I love Clara! She reminds me of my Grandmother. And my Mother. Both ladies lived through the depression, and I’ve eaten many meals on this same order. They used what they had and made a nourishing meal out of it. I find myself coming up with meals out of the panty myself. Maybe a little of those wonderful women has rubbed off on me. I hope so.
Thank you for posting this video of Clara. I have watched many of her videos on youtube and she is such an inspiration.
Food blogging, boring? What planet are they from?!?
As mentioned on a FB comment to your blog, not a prepper myself, but I was raised nearby my Depression-surviving, farm-owning grandparents. I can stretch a dollar in the kitchen like you wouldn’t believe, and you will eat it all with a smile. How can anyone fail to see the value in that?
If it really came to SHTF, and these detractors actually had to eat whatever boring fare they’re stowing away day in and day out, they’ll learn better right quick.
THANK YOU for introducing us all to Clara.
Thanks for joining in, Lillian. Coincidentally, I just started re-reading Clara a few day ago. This is about the 6th time and each time I do, I come away with a renewed interest in eating simply. I will pass, however, on lard sandwiches LOL.
Yes, I would pass on lard in sandwich form, too. But I do definitely use it in the old kitchen once in a while! I’m told (by my Southern mom) that it’s the only way to fry chicken, and the best way to make pie crust. Plus sometimes I use it to make “suet” cakes to feed the birds.
Since you stated a while back that you were spending too much time on the blog and were getting tired. I have a suggestion. Why don’t you get a partner with you on your blog. That way both of you could get time off.
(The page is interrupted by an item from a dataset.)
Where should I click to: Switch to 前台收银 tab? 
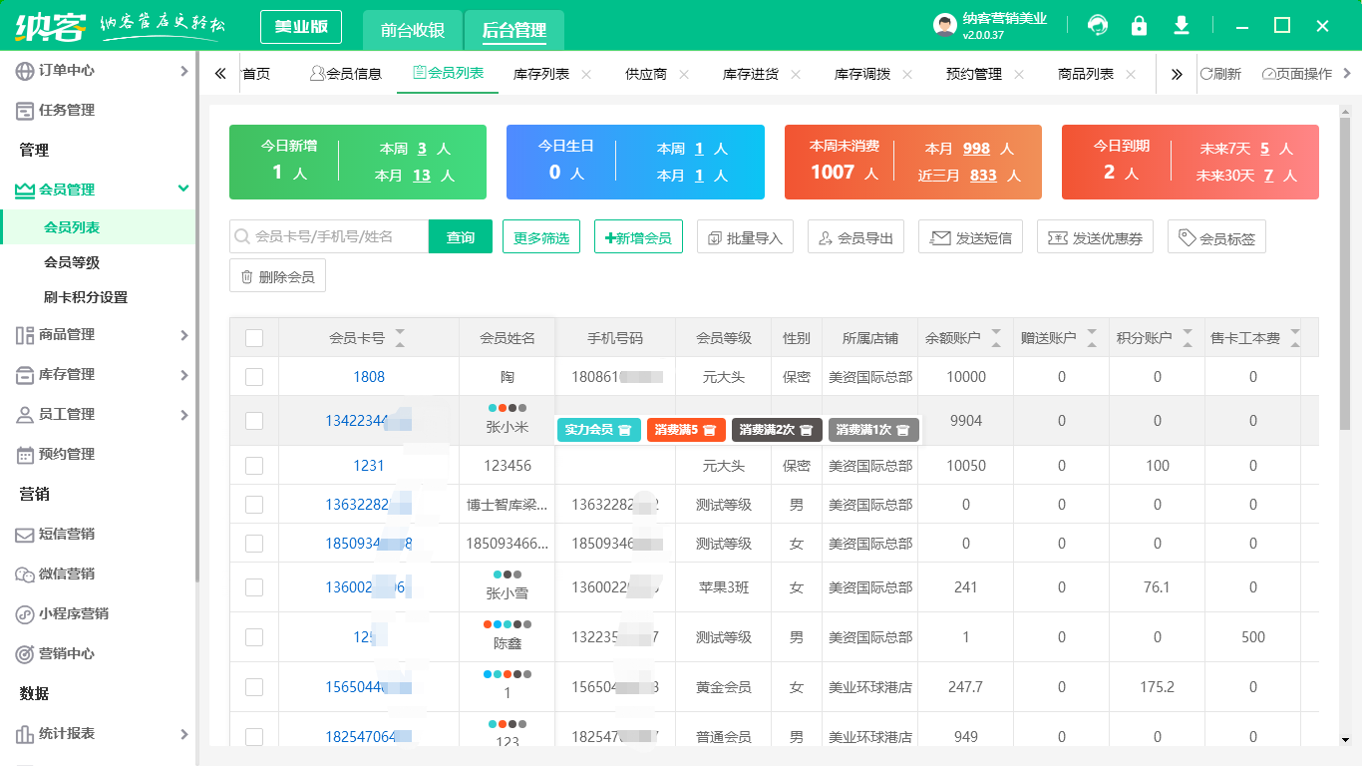coord(413,30)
You could even get weeks off if you wanted to. Just a suggestion. I, and a lot of others would hate to see you get burned out. You have too good of a web site to lose you.
You always say that part of prepping is enjoying life.
I grew up on “depression cooking” as my dad had lost his job when I was little. one of the meals we used to have was a big bowl of white rice (cooked) with two cans of chicken gumbo soup added, then baked in the oven. Many times that was the only dinner we’d have. Of course there was always milk, butter and cheese. My Dad’s uncle had a herd of milk cows and we could get milk and cheese from him. Mom and Grandma always put up fruits and vegetables we got from both sets of grandparents. Didn’t have any space to grow ourselves but both GP’s had big yards. Yes us grandkids did weed, pick off bugs, etc. for them.